Completing the critical I-140 transportation loop around Wilmington, NC, the Wilmington Bypass is a pile-driving success story. The team drove 184 36-inch piles into the Cape Fear River within the tight in-water work window to complete the three-mile bridge and roadway project on time.

Completing the critical I-140 transportation loop around Wilmington, NC, the Wilmington Bypass is a pile-driving success story. The team drove 184 36-inch piles into the Cape Fear River within the tight in-water work window to complete the three-mile bridge and roadway project on time.

Location
Wilmington, NC
Client
North Carolina Department of Transportation
Year Completed
2017
Sector
Highways & Bridges
Value
$100M - $700M
Market Type
Highways & Bridges
Services
General Contracting

The Wilmington Bypass Project is a four-year, $124 Million bridge and roadway project that extends the I-140 loop around Wilmington from Highway 421 to Cedar Hill Road.
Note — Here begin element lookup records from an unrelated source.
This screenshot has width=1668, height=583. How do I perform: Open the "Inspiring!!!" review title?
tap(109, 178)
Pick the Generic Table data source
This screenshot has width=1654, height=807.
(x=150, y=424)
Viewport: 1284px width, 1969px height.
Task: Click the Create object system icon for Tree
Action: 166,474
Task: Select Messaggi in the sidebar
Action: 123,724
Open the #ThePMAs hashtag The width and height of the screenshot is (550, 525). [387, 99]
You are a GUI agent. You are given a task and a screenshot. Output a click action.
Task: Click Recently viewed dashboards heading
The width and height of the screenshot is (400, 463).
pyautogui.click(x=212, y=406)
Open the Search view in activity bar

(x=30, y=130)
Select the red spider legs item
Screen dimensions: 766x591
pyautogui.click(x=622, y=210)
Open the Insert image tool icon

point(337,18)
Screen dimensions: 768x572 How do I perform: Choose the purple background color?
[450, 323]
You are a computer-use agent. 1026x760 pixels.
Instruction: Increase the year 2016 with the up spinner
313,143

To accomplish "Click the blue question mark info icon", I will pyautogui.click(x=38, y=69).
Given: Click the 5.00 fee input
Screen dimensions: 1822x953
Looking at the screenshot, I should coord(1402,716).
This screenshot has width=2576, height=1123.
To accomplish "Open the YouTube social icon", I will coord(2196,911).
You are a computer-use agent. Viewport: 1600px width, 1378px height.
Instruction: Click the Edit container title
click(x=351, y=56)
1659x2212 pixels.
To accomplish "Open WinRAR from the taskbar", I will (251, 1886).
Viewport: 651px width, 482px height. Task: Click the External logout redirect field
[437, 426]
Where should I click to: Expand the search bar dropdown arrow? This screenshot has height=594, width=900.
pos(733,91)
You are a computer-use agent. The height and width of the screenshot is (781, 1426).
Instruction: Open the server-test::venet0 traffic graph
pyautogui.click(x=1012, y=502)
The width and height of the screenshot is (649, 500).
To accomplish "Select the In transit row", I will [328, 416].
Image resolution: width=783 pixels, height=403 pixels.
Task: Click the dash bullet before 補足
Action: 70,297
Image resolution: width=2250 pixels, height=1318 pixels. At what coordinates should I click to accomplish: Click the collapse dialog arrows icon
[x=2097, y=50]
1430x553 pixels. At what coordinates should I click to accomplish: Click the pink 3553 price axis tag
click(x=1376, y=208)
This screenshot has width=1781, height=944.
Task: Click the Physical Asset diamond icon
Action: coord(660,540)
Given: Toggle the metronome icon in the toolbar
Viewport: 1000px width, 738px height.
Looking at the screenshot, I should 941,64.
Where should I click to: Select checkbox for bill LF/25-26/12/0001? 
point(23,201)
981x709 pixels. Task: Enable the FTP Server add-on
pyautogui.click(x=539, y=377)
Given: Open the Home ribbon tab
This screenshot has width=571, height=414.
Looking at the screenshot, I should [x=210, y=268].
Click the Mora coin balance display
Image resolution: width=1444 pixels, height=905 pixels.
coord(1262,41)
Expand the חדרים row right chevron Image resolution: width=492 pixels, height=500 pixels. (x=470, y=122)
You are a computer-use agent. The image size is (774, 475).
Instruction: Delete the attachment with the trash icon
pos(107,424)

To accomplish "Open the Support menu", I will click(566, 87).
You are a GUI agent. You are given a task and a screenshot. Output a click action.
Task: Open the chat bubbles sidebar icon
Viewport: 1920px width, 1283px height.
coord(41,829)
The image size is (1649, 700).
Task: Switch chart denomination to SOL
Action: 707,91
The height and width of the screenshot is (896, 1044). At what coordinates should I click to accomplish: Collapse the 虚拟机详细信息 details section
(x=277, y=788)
This section, in conjunction with the concurrently running A-section completes the bypass around Wilmington to improve mobility in the area.  

Balfour Beatty served as the general contractor for the project, which is approximately three miles long, with 1.5 miles of new bridges and 1.5 miles of roadway. 

The roadway section consists of over 2.2 million yards of borrow, 28,000-sf of MSE walls and associated paving and drainage structures. The structures include 10 bridges – eight of which are over CSX railroad tracks – and twin bridges each spanning more than 7,200-feet, crossing the Cape Fear River and adjoining wetlands. Bridge quantities include almost 700,000-sf of bridge deck, 95,000-LF of pile, 57,000-LF of pre-stressed concrete girders and 38,000-cy of concrete. The Cape Fear River Crossing utilizes post tensioned pre-stressed concrete girders and lightweight concrete for a 280-foot main span. The foundation for the river crossing consists of 36-inch pre-stressed concrete piles that average 90-feet in length. 

The schedule associated with these foundations was driven by an in-water work moratorium in the project environmental permits to protect endangered species.  The permit restricted any pile installation in the Cape Fear River and within 115-feet of the river bank from February 1 to June 15 of any given year. This permit requirement made the installation of all 184 36-inch piles before February 1, 2015 critical to the timely completion of the project. Balfour Beatty accelerated work schedules to meet the demands of the in-water work moratorium and utilized a work trestle to cross environmentally-sensitive areas of the Cape Fear River and adjoining wetlands.  

The Wilmington Bypass Project was the recipient of a Pile Driving Contractors Association 2015 Project of the Year Award for Marine projects over $5 Million and the 2016 Project of the Year.